Esponga i suoi dubbi in modo chiaro e trasparente.

Grazie.

Stefano Sylos Labini

P.S. Può rispondere anche alla mail che le ho appena inviato

curiosità

Caro Brunello Mantelli,
sarei molto lieto di poter apprezzare anche il suo punto di vista.
Ci scriva qualche riga.
Grazie.


Dubbi

Mi dispiace, ma da studioso della storia tedesca e dei fascismi non posso non notare che nell'articolo di Stefano Sylos Labini la ricostruzione storica degli evbenti tedeschi dal 1919 al 1939 fa acqua da tutte le parti. Ed anche l'analisi delle questioni economiche lascia moltissimo a desiderare. Mi piacerebbe poterne discutere più approfonditamente, ma Vi garantisco che una maggior precisione (ed una più approfondita conoscenza dell'amplissima letteratura esistente) sarebbe indispensabile sul tema.

Errata corrige

Mi sono accorto solo ora che in basso a sinistra avete una pagina FB. Come non detto XD

Un consiglio

Vorrei darvi un consiglio, che ovviamente siete liberi di non seguire.

Siete tra i migliori, se non il migliore, sito di critica economica, che non si limita solo a dare giudizi ma che propone anche alternative valide.

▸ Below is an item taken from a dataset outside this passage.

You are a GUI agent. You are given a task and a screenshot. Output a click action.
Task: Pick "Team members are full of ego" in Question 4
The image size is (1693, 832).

Chiunque gestisca il sito sa bene l'importanza dei socialnetwork per la diffusione delle conoscenze. Non dico che dovreste aprirvi una pagina Facebook o Twitter perché so che, soprattutto senza percepire alcun compenso, è comunque un impegno di tempo.

Però potreste lasciare condividere agli altri i vostri contenuti, così da incrementare il traffico nella vostra pagina.
Ad esempio, se per ogni post riusciste a mettere almeno un'immagine relativa al titolo (o alla soluzione proposta), attirerebbe molti più utenti.

Vi dico questo perché vi leggo spesso, vedo che scrivete delle cose valide e mi piacerebbe che le leggessero gli altri. Quando condivido un vostro contenuto su FB esce soltanto il titolo senza un immagine, e visivamente attira molto poco.

Ovviamente non so quanti impegni avete, probabilmente siete super impegnati e vi riesce difficile anche fare questa semplice cosa, però sappiate che potete incrementare di moltissimo la portata di utenti che legge i vostri contenuti.